◆ **Quoted text**
# I think I'm gonna be sick



## Dalylah (Dec 9, 2009)

So today while out and about with my sweetheart we stopped at a well known burger joint and got some burgers to go. Well I didn't eat one til later on in the afternoon at which point I had to warm it up. Well after warming it I took a couple of bites and then decided to add more ketchup at which point I yanked the two patties apart. I was about to dump ketchup on it when I noticed the black thing in the very middle of my burger. I was so grossed out that I ended up calling the local office and then their corporate office to complain and send them a picture of my cheeseburger. It looks like a chunk of charcoal or something. It is definitely not overcooked burger, its crunchy and grainy. Needless to say I won't be eating there again... and I'm definitely glad I needed more ketchup!


----------



## Aprill (Dec 9, 2009)

Gross! I have encountered a cockroach hanging out of a sandwich before, but nevertheless gross!


----------



## Dalylah (Dec 9, 2009)

Originally Posted by *Aprill* /img/forum/go_quote.gif Gross! I have encountered a cockroach hanging out of a sandwich before, but nevertheless gross! Ewwww.


----------



## Chaeli (Dec 9, 2009)

I thought it was just a lump of pepper in mine.


----------



## S. Lisa Smith (Dec 9, 2009)

Glad you didn't eat it!!


----------



## Chaeli (Dec 9, 2009)

I actually ate the other burger that came with it. The good news being that I didn't look and she went to eat hers a couple hours later giving me digest time.


----------



## Dalylah (Dec 9, 2009)

Originally Posted by *Chaeli* /img/forum/go_quote.gif I actually ate the other burger that came with it. The good news being that I didn't look and she went to eat hers a couple hours later giving me digest time.

◆ **What needs to be done**
Repeat the part of the burger thread that begins at the words "# I think I'm" and stops after "Aprill (Dec 9, 2009)", but put "mustard" in place of "ketchup".

◆ **Information shown**
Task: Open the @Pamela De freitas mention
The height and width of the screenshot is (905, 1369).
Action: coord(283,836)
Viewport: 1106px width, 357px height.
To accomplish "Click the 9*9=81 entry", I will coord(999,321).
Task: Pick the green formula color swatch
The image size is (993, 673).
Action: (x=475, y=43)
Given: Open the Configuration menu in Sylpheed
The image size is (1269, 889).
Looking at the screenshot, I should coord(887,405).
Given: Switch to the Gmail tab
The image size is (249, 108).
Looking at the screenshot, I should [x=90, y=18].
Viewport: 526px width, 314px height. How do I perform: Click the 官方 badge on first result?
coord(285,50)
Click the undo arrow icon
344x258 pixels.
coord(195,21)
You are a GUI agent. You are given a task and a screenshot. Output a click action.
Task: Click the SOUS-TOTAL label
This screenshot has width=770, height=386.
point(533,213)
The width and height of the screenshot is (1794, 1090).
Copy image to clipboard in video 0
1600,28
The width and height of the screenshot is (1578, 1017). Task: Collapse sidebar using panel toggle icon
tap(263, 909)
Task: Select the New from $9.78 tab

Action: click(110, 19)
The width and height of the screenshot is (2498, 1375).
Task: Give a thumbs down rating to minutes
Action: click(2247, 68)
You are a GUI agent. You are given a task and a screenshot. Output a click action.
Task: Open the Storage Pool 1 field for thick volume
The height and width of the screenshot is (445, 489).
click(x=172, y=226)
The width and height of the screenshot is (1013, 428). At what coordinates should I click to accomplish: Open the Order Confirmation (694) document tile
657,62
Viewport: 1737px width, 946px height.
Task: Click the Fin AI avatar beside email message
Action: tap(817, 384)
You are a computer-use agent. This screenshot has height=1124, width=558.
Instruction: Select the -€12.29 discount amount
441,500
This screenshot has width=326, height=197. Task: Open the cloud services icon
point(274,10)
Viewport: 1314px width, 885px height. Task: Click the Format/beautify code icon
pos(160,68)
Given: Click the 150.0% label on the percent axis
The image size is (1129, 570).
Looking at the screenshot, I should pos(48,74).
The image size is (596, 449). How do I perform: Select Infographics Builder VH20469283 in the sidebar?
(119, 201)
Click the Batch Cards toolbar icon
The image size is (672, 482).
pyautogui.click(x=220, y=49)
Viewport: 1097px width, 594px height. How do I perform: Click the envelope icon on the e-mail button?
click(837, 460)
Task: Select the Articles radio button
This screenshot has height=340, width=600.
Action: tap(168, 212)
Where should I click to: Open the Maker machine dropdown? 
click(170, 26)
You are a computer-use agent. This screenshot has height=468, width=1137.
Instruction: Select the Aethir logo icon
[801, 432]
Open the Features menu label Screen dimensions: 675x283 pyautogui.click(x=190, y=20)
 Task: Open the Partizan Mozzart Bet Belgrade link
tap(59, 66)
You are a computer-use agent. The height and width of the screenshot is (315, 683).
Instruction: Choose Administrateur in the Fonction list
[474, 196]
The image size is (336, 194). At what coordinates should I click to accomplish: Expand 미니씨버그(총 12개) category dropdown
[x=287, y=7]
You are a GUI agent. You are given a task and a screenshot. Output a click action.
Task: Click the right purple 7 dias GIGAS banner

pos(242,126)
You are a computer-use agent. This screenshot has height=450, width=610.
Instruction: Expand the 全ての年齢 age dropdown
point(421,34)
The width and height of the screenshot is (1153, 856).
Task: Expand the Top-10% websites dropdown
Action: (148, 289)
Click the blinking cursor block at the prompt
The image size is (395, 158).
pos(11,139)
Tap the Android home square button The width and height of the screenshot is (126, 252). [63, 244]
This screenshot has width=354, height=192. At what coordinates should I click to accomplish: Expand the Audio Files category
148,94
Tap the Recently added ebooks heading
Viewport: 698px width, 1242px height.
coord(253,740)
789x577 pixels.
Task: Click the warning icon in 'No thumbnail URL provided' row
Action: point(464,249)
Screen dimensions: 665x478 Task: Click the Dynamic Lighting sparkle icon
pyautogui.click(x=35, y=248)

◆ **The reply**
# I think I'm gonna be sick



## Dalylah (Dec 9, 2009)

So today while out and about with my sweetheart we stopped at a well known burger joint and got some burgers to go. Well I didn't eat one til later on in the afternoon at which point I had to warm it up. Well after warming it I took a couple of bites and then decided to add more mustard at which point I yanked the two patties apart. I was about to dump mustard on it when I noticed the black thing in the very middle of my burger. I was so grossed out that I ended up calling the local office and then their corporate office to complain and send them a picture of my cheeseburger. It looks like a chunk of charcoal or something. It is definitely not overcooked burger, its crunchy and grainy. Needless to say I won't be eating there again... and I'm definitely glad I needed more mustard!


----------



## Aprill (Dec 9, 2009)